ACTION ITEM.
Copy exactly the lines of the records below, starting at the line that contains "Where should I click to: Click" and continuing through the last line, both included; omit any pictures.

Collected data
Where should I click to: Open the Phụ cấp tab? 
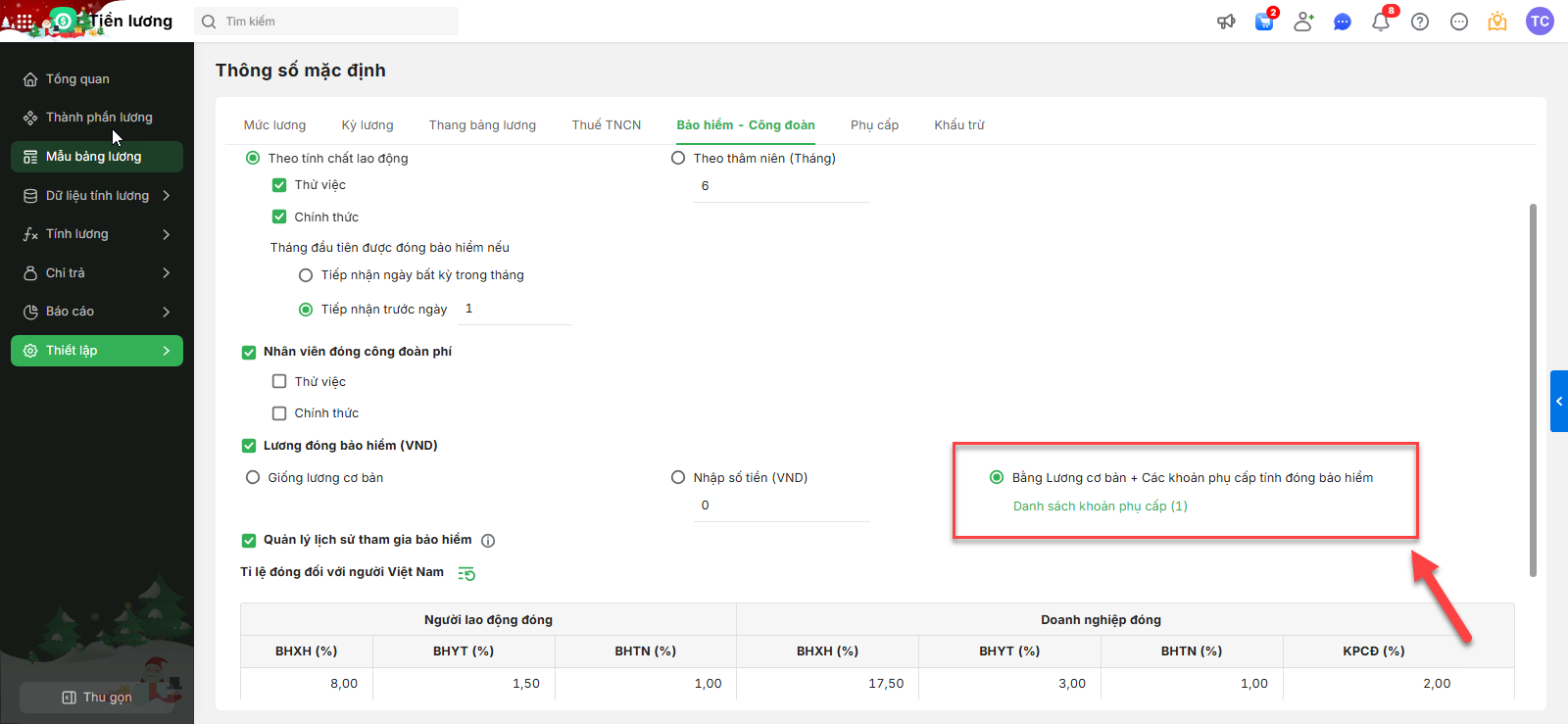[874, 125]
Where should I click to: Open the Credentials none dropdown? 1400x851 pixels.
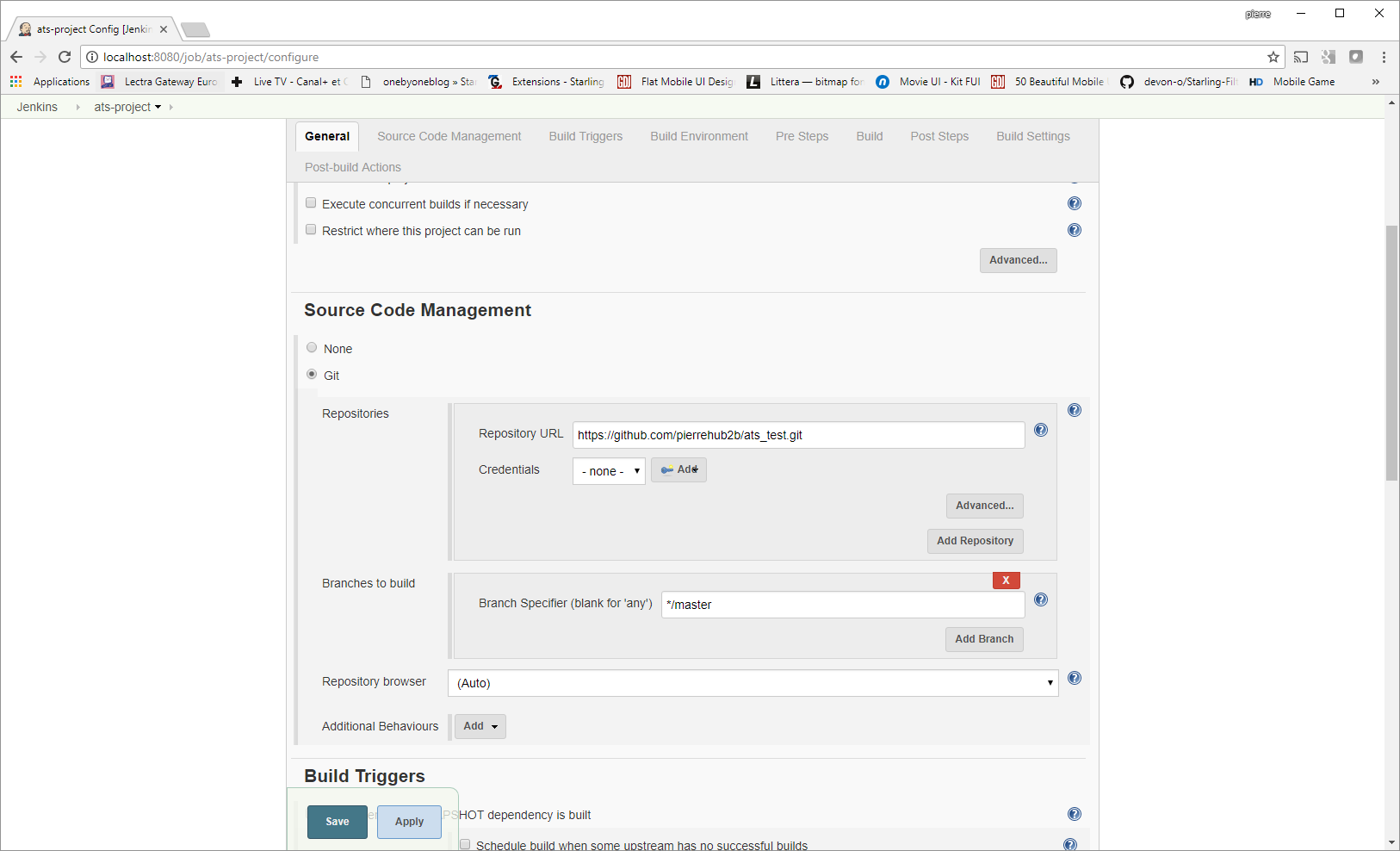click(x=609, y=471)
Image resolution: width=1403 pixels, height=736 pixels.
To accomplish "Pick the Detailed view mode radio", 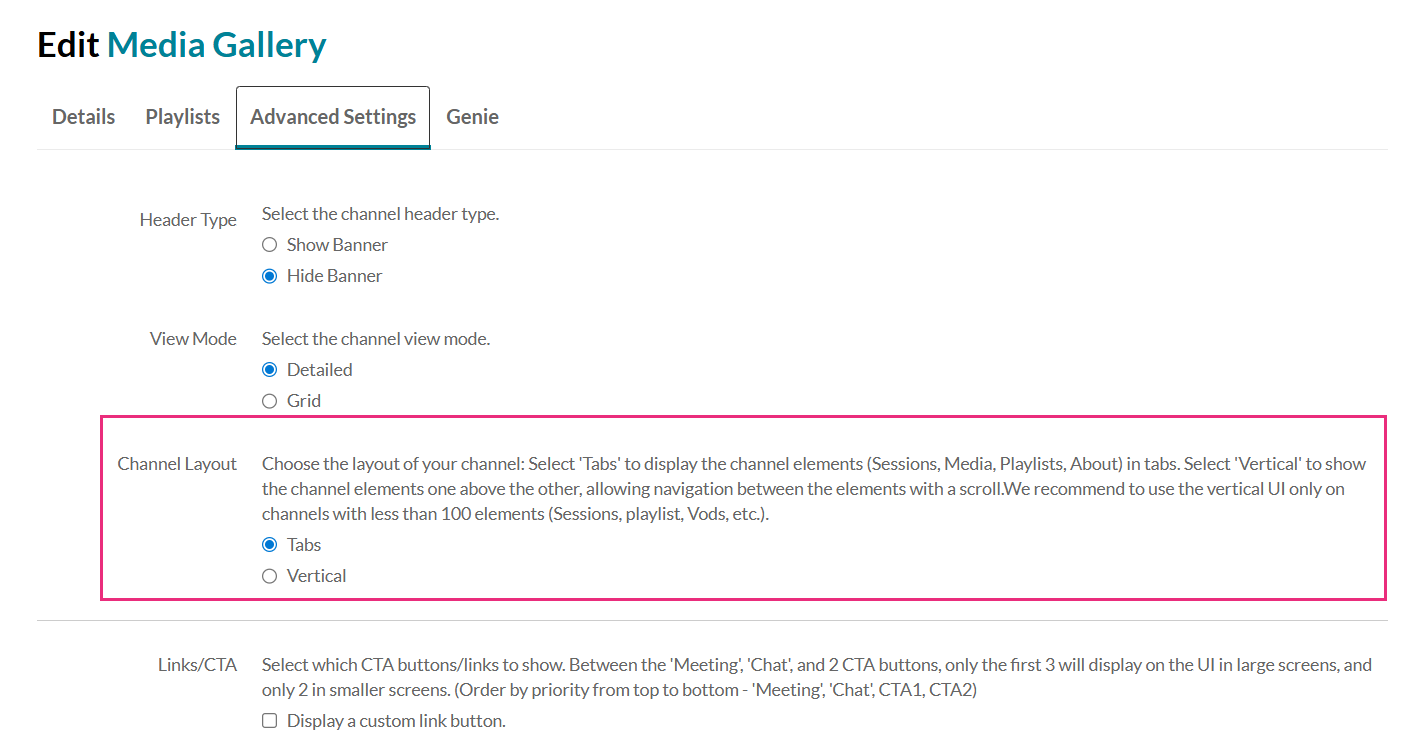I will [x=269, y=370].
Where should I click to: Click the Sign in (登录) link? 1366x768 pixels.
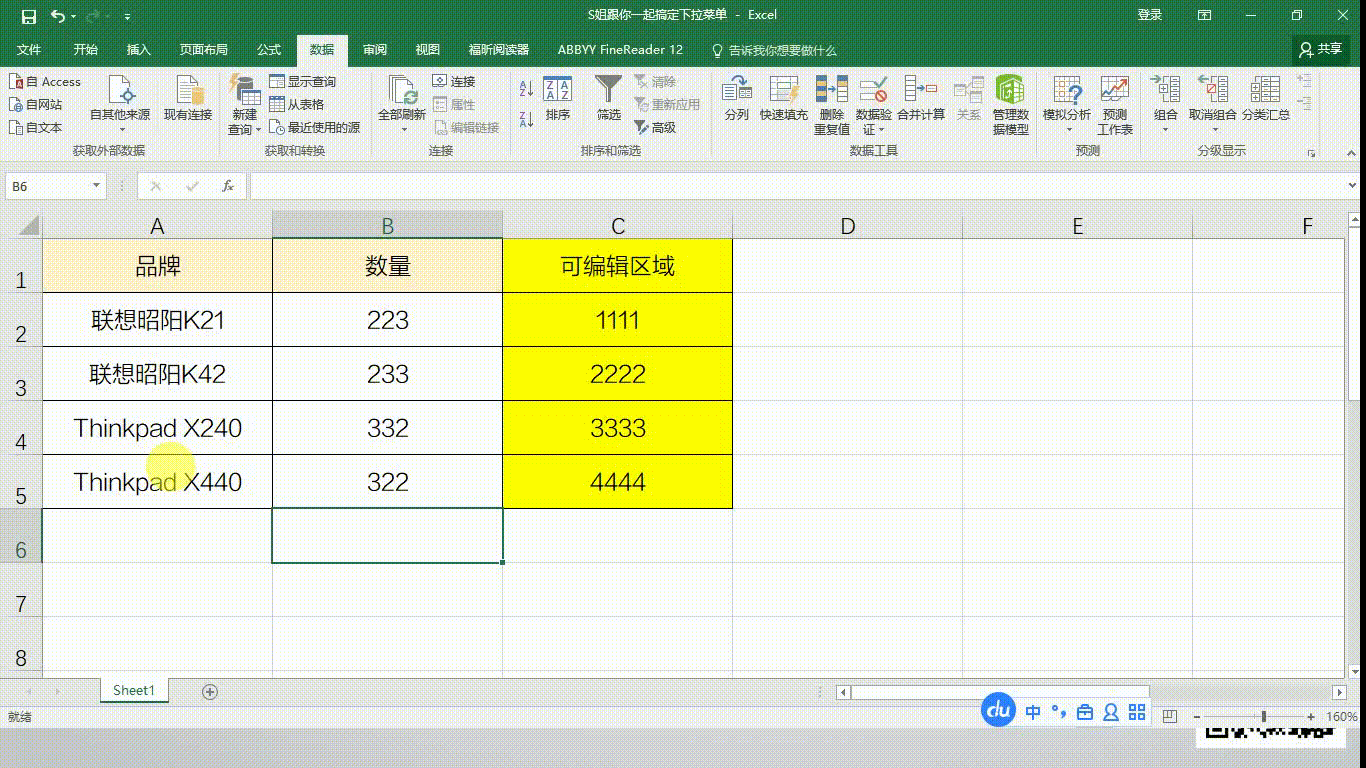coord(1152,15)
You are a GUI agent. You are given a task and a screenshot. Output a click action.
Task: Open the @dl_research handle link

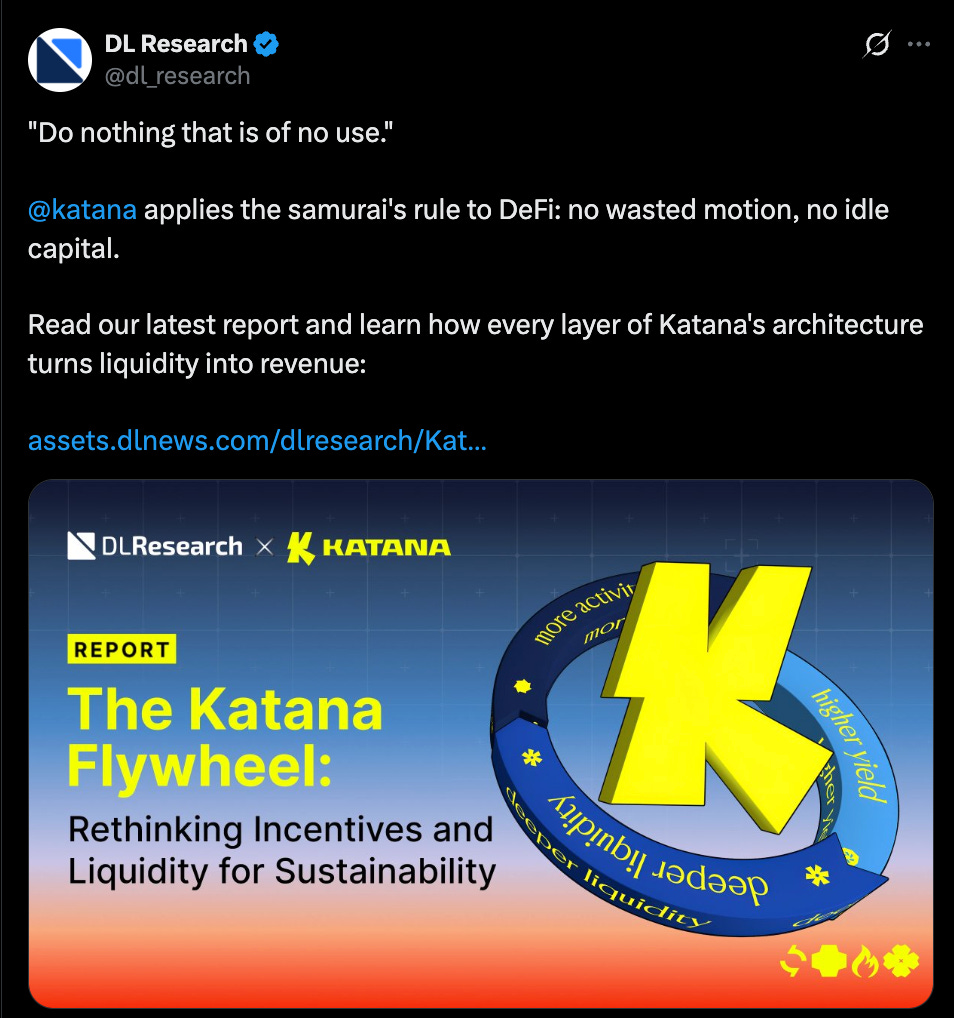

EXERCISE ANSWER.
Where should I click to: Click the Sign in (登录) link? 1366x768 pixels.
coord(1152,15)
You are a GUI agent. You are given a task and a screenshot. Output a click action.
Task: Open the @dl_research handle link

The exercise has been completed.